Yamini Chaudhary

From HTML to Markdown: My Journey with the Froala Editor

May 11, 2025

When I first integrated the Froala editor into our project : KnowledgeKeeper, it felt like the right choice. As a developer building a platform that needed rich content creation, Froala’s WYSIWYG features seemed perfect — visually rich, easy to use, and well-documented.

But as the project scaled, the limitations of HTML content management became more apparent, especially when we started using AI to parse and manage user-generated content. This post isn’t just about switching from HTML to Markdown; it’s about solving a broader problem — managing documents from multiple platforms in a consistent, structured way, and making that content AI-friendly.

Project Context: Centralized AI-Driven Content Management

we’ve been working on KnowledgeKeeper aimed to import documents from different platforms (like Notion, Google Docs, Dropbox Paper, and even Confluence) and manage them in one unified space using AI. Most of these platforms either support Markdown natively or allow easy conversion to Markdown. As we were feeding this content into our AI systems for summarization, tagging, or rewriting, we noticed Markdown was much easier to handle than raw HTML.
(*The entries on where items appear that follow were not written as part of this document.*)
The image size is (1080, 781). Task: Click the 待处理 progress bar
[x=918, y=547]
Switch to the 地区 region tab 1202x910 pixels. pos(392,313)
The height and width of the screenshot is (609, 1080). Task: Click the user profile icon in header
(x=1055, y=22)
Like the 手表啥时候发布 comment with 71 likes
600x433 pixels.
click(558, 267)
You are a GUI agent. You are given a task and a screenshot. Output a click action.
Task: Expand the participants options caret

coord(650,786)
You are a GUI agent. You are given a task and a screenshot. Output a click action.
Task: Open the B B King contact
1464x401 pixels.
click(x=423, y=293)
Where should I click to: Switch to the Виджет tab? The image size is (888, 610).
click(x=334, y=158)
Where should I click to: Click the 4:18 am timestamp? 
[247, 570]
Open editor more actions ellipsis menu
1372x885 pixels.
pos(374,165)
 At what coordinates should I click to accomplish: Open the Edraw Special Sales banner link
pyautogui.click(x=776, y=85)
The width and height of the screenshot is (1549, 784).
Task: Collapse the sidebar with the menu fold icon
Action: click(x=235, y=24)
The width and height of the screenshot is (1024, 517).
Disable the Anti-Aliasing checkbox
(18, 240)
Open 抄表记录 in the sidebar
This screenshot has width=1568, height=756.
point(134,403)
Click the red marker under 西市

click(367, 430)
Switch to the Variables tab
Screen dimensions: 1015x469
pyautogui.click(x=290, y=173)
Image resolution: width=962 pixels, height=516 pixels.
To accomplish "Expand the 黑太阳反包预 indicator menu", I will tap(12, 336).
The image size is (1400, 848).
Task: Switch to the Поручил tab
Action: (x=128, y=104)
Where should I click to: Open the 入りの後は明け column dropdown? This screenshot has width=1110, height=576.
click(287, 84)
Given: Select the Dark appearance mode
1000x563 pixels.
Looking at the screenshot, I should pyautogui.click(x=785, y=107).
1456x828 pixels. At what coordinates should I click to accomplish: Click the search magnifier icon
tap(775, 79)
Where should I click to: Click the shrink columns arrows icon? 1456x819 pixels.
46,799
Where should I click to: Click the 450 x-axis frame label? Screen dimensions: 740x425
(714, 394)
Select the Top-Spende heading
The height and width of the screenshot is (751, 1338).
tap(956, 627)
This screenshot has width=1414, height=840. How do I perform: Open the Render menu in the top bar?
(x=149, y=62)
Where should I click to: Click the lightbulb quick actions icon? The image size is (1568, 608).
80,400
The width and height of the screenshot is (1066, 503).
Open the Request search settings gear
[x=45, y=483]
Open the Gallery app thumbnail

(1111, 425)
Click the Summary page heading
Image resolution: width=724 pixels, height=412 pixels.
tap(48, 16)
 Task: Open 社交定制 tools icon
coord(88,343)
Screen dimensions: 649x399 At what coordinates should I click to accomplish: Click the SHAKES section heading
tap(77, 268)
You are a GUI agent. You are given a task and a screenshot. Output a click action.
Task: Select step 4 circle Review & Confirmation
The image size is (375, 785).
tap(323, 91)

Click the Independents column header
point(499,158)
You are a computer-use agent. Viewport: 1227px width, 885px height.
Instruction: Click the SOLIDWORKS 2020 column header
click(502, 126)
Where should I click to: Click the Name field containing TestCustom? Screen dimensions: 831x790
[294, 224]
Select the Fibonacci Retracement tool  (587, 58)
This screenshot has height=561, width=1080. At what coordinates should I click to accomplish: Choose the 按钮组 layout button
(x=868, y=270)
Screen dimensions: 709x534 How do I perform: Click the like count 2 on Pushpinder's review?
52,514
Over time, we even started converting existing content to Markdown internally — not because we loved it initially, but because it just worked better for the job.

Why HTML in Froala Became a Problem

1. HTML Bloat from Copy-Paste and Rich Content

Users often pasted content from Word, Google Docs, or email clients. Froala would dutifully retain every span, style, and font tag — but this created a tangled mess of unnecessary HTML. Even simple text blocks turned into bloated code filled with inline styles, making the content hard to parse programmatically or feed into AI models.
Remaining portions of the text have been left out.